Q14: What happens when reusing the same VPC IPG with other interface selectors?
Reusing the same VPC Interface Policy Group (IPG) results in additional VPC member links being added to the same VPC link.
If we need to create a new VPC link, we must create a new VPC IPG, as every VPC link has a separate VPC policy group.
Q15: What are the VLAN pool types, and what is their difference?
– Dynamic VLAN Pools are managed internally by the APIC to allocate VLANs for EPGs automatically. They are primarily used in combination with VMM integration.
– Static VLAN Pools are managed manually through the static configuration of EPG bindings. They are generally used for connected devices that will be manually configured in the fabric, such as Bare-metal servers, routers, and L4-7 service devices.
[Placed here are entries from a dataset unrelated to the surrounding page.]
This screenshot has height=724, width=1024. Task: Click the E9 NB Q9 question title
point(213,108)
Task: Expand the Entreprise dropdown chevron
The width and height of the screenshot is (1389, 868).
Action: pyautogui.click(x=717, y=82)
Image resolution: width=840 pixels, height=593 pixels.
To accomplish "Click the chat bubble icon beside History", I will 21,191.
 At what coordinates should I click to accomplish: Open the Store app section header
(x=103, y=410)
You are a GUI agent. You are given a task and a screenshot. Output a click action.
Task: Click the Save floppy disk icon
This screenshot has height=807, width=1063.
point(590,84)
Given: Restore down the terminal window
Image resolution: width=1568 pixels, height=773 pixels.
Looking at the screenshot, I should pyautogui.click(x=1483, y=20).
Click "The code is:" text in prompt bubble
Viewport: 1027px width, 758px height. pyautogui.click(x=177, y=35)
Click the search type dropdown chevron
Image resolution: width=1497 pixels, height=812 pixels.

Q16: What is the function of domains in ACI?
In Cisco ACI, a domain defines the type of connected devices for which the VLAN range will be used. A domain is associated with a single VLAN pool. There are several domain types:
– Physical Domains.
– External Bridged Domains.
– L3 Domains.
– VMM Domains.
– Fibre Channel Domains.
Q17: How does ACI classify the incoming traffic from the connected Endpoints?
Cisco ACI uses the 802.1Q VLAN tag with an ingress interface to represent the EPG by deploying the static path binding.
Q18: Explain the ACI whitelist security policy model.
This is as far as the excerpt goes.